Why are Aussies cancelling their second doses of AstraZeneca?
Mohammad Ali Yasser | On 23, Jun 2021
The Australian Covid vaccine programme started in Feb 2021 as is currently open to those over 40 years of age. However, less than 10% are fully vaccinated. We rank LAST (38/38) among the OECD, and trailing behind most of the developed world. Misinformation, hesitancy and the procurement of vaccines being the main causes, we’re now in extended lockdowns in most states.
Until mid-April, Australia used the AstraZeneca vaccine as the primary vaccine. Media reports linking rare clotting Thrombosis and Thrombocytopenia Syndrome (TTS) to the AstraZeneca vaccine created panic across the states. Despite swift action by the government advising people under 50 to take another vaccine. The problem is that Australia only has one other option, i.e., the Pfizer vaccine, which will really start coming in from 17th July at a million doses a week.
The Australian government has assured citizens there will be enough supplies of other vaccines; Pfizer, Moderna, Novovax only by summer, which is a good 3-4 months away.
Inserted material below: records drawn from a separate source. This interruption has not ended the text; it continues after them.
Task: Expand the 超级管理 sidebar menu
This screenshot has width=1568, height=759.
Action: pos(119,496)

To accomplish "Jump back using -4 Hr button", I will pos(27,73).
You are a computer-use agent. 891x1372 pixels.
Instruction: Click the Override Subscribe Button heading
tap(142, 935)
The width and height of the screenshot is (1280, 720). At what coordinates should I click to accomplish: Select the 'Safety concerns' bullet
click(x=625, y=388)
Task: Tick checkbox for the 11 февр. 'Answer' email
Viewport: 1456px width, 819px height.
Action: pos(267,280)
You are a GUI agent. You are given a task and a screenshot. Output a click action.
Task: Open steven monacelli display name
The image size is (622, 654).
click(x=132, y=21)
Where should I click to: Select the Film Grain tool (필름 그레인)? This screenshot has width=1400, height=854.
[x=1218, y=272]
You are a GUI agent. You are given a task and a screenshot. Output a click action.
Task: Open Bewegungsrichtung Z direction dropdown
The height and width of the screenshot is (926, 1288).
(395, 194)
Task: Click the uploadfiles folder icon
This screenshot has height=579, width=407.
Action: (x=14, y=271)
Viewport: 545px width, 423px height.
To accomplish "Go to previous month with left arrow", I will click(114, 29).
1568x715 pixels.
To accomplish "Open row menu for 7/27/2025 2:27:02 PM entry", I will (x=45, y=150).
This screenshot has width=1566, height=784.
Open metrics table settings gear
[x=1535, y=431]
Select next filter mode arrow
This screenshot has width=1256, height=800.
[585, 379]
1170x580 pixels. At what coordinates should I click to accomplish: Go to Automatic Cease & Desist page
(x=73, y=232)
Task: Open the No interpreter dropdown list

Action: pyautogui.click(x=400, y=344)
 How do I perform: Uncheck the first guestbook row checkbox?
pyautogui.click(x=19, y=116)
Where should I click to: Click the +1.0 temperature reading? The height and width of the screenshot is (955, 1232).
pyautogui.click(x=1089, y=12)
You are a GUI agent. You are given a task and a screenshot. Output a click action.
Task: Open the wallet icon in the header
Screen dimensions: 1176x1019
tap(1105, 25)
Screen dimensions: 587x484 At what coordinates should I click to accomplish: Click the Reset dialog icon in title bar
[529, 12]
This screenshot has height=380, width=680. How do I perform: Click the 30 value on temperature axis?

Australia’s response is a direct consequence of several clotting reports among people in their 50s. They put a figure on this; namely, there is a clotting risk in 2.7 per 100,000 of first doses administered. Nonetheless, there is now a public perception that there are two vaccines available. Essentially, the good vaccine and the less good vaccine. As a result, we are seeing people cancelling their appointments for the second dose of the AstraZeneca vaccine across the states.
Objectively, the use of AstraZeneca’s vaccine cannot be scrapped across Australia for several reasons. Firstly, variants are emerging. This poses a risk of more deaths and hospitalisation. Secondly, it is our primary vaccine. It is proven to give robust protection against Covid-19. Lastly, many are pinning their hopes on the 40 million Pfizer vaccines on order, but these will not land in Australia until late in the year. This may be too late for many. Lest people forget, long-covid is on the rise, namely, the virus’s after-effects that pose long-term health issues. I think we can all agree that the sensible thing to do is take the vaccine on offer.